SYRACUSE, N.Y. (NCC News) Nearly 400,000 immigrants were deported last year by Immigration and Customs Enforcement and that number is expected to grow. Many more immigrants are sent to detention centers, even against court orders. Protests are held all around the country, including here in Syracuse. The Syracuse Immigrant and Refugee Defense Network is doing in their part in responding to a national call by organizing an ICE protest for Friday, Oct. 11.
Members and volunteers met at the Syracuse Center for Peace and Social Justice to make signs that will be used at the upcoming protest. Over 10 men and women gathered at the center for over three hours, making signs and discussing chants.
This isn’t the first time the group has organized a protest against ICE. volunteer Katie Barrett is a long-time participant, even being arrested once at a previous rally.
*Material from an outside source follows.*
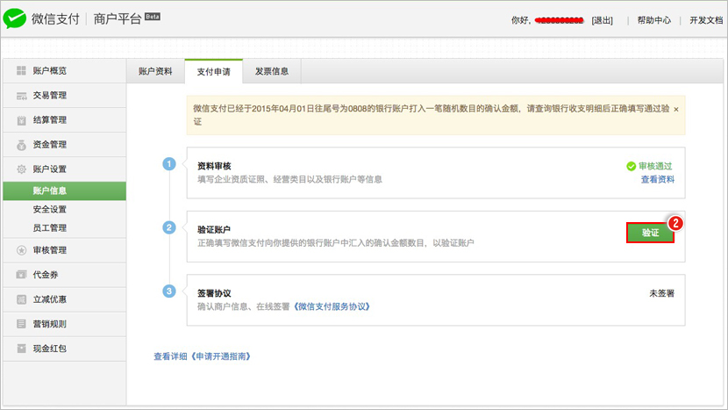This screenshot has height=410, width=728.
Task: Dismiss the yellow notice banner
Action: 675,109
She fights for others that can’t fight for themselves because she said she was always taught that everyone is equal.
“Like I studied in school, they shoved it down my throat when I was a kid, ya know everyone’s created equal and when reality sets in and you get out in the world and you realize eh not so much,” said Barrett.
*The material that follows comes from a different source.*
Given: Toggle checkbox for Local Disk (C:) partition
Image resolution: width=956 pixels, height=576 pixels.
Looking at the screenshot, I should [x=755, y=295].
Event planner Faviela Ortiz Valdes said they’re just doing their part.
“We’re responding to a national call, a bunch of organizations are doing it at the same time or the same weekend, we’re demanding that ICE closes the camps at the border,” said Valdes.
Valdes said that nobody deserves to be treated that way.
“Families belong together, they shouldn’t be ripped apart and everybody has the right to ask for asylum,” said Valdes.
A protest will begin Friday at noon. First, they will start at the Syracuse Federal Building where they will raise signs, conduct chants and have speakers. The group will then march down to ICE offices.
Although some members of the rally have been arrested in the past, that’s not deterring them from voicing their opinion.
The goal of the Syracuse Immigration and Refugee Defense Network is to get the federal government to close all detention centers along the border.